The results achieved by the trilayered neural network for both feature sets were comparable to those of the LS-SVM and SVM classifiers (both with RBF), although they were slightly poorer. The LS-SVM method yielded slightly better results when using a reduced feature set, although the standard deviation was also slightly higher. The SVM method with RBF followed a similar pattern. However, the SVM method with a quadratic function produced considerably lower results with the reduced set of features. Notably, using the LS-SVM method with a reduced set of features yielded the most precise classification outcomes. Nevertheless, removing only seven features may not substantially reduce the workload during the classifier’s feature selection and learning phases. Moreover, further decreasing the number of features could potentially hinder the classifier’s performance.
The results of one of the LS-SVM models that underwent K-fold CV training are presented in Table 6. The training set was composed of randomly selected feature vectors from the entire AFDB, and the K-fold CV procedure combined both training and test data in a single record. However, for more realistic, critical, and useful results, individual signals were used as test sets with specific feature vectors determined for each. As seen in Table 6, file 5091 had the smallest F1 measure of 72.73%, while file 4015 had the second smallest F1 score of 84.21%. Most subjects had individual results above 96%. A direct comparison with the results presented in ref. [8] showed that for signals 4015 and 5091 (the worst individual results for AF detection in the sense of the smallest F1 scores), the proposed set of features led to better results. The lowest F1 score here was 72.73%, whereas for reference [8] it was below 30%. Files with a segment ratio of N A F / N s e g close to or below unity exhibited the poorest performance, as evidenced by their achievement of the smallest F1 values. This indicated that the AF sections in the AFDB recordings were shorter than others. The values of the PPV ratio (below 80% in both cases) illustrated the difficulty in detecting episodes of AF. However, if the value of the ratio was more significant (such as in file 6453), the F1 index increased to over 96%.

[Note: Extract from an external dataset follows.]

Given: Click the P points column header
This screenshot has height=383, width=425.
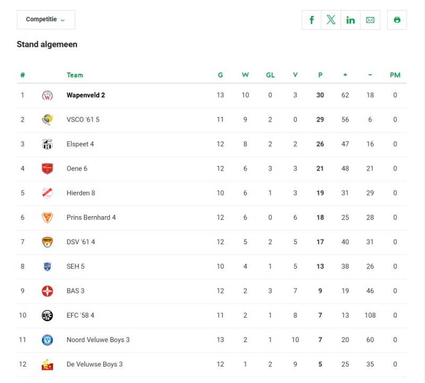Looking at the screenshot, I should 320,75.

4.3. Comparison with State-of-the-Art Methods

Several methods, including the proposed algorithm, were evaluated for their effectiveness in detecting atrial fibrillation using the MIT-BIH Atrial Fibrillation Database. The evaluation of the methods was conducted with the utmost rigor, taking into account the variations in features, data window size, and other parameters. The assessment was based on the values of the Acc, F1, Sen, Spec, and PPV parameters, which were carefully analyzed to determine the effectiveness of the methods. The results of this comparative analysis can be found in Table 7. This table provides an overview of the work of researchers on AF detection using the MIT-BIH AFDB database and includes the results obtained using SVM methods. In the study by Andersen [26], five time-domain features were proposed for detecting AF based on inter-beat intervals. These features included three entropy-based measures (sample entropy, coefficient of sample entropy, and Shannon entropy) and two measures based on the characteristics of the RR interval (root mean square of successive difference and normalized root mean square of successive difference). It is important to note that the results were obtained using an SVM classifier. The accuracy of the results varied depending on the duration of the time window and the number of beats used. For a 30-second window, the accuracy obtained was 96.98%, while using up to 300 beats resulted in a slightly lower accuracy of 96.45%.

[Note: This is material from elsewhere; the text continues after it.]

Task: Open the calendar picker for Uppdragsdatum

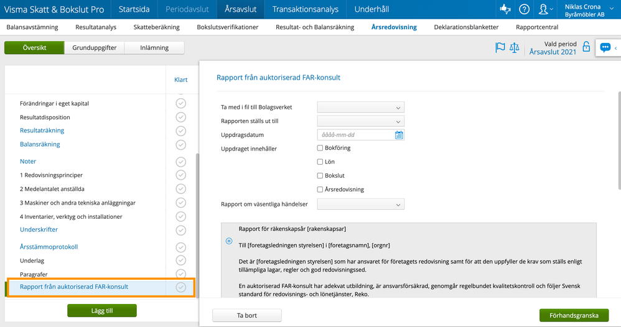Action: (x=399, y=135)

The papers [4,32] proposed using only the heart rhythm signal to gather information. Five features of the heart rhythm signal were used in ref. [32] along with a simple linear classifier. This approach achieved Sen, Spec, PPV, and Acc values of 95.42%, 96.12%, 94.97%, and 95.62%, respectively, for a window width of 130 beats. Czabański’s work [4] demonstrated a significant expansion of the HR signal parameter set. The LSVM classifier used in this study produced some of the highest classification results to date, with a sensitivity of 98.94%, specificity of 98.8%, positive predictive value of 98.39%, accuracy of 98.86%, and F1 score of 98.66%. An additional aggregation stage was included in the research to provide even more reliable information on patient risk. It is worth noting that Czabański’s work [4] used a Lagrangian SVM classifier instead of the LS-SVM classifier utilized in our approach.

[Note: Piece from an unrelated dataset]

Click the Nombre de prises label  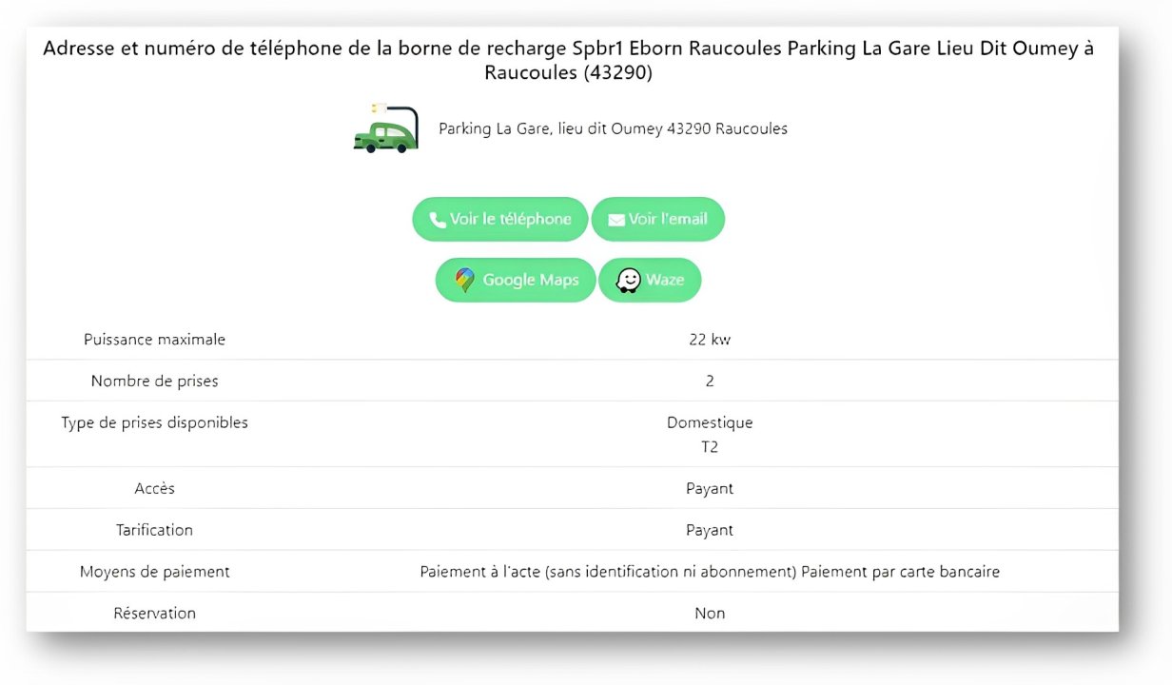coord(154,382)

In the work of Andersen et al. [27], a multi-layer deep learning network featuring convolutional and recurrent layers was used to extract high-level features from segments of RR intervals. This method had a sensitivity of 98.98% and specificity of 96.95% and was validated through a five-fold CV procedure. The great benefit of this approach was that it necessitated a small computational effort, allowing 24-hour ECG recordings to be processed in less than a second. However, its positive predictive value (PPV) of 95.76% was lower than the proposed method’s result. In another study, Liaqat et al. [30] proposed the use of long short-term memory (LSTM) and a CNN, but the results were much worse than those obtained with the proposed method, with an F1 score of 86%. A similar approach was proposed in ref. [39]. However, the obtained sensitivity and specificity were 97.87% and 99.29%, respectively. This specificity value is the highest in our comparison. However, the F1 score was lower than the highest value achieved by the proposed method. The results achieved were among the lowest presented in this summary (F1 = 86%). The features obtained from two-lead ECG recordings were processed with the wavelet packet transform, and the random process theory was used to provide efficient feature selection. A neural network was used as a classifier. The sensitivity and specificity obtained were 98.7% and 98.9%, respectively, representing some of the best values to date [2]. The lightweight 1D CNN model proposed in ref. [42] achieved outstanding results in AF detection, but the performance varied depending on the data length. The undoubted advantage of this solution was the short computation time, but this resulted in lower values for the specificity parameter (95.30%, 93.23%, and 93.99%) compared to other methods, including the method proposed in this work.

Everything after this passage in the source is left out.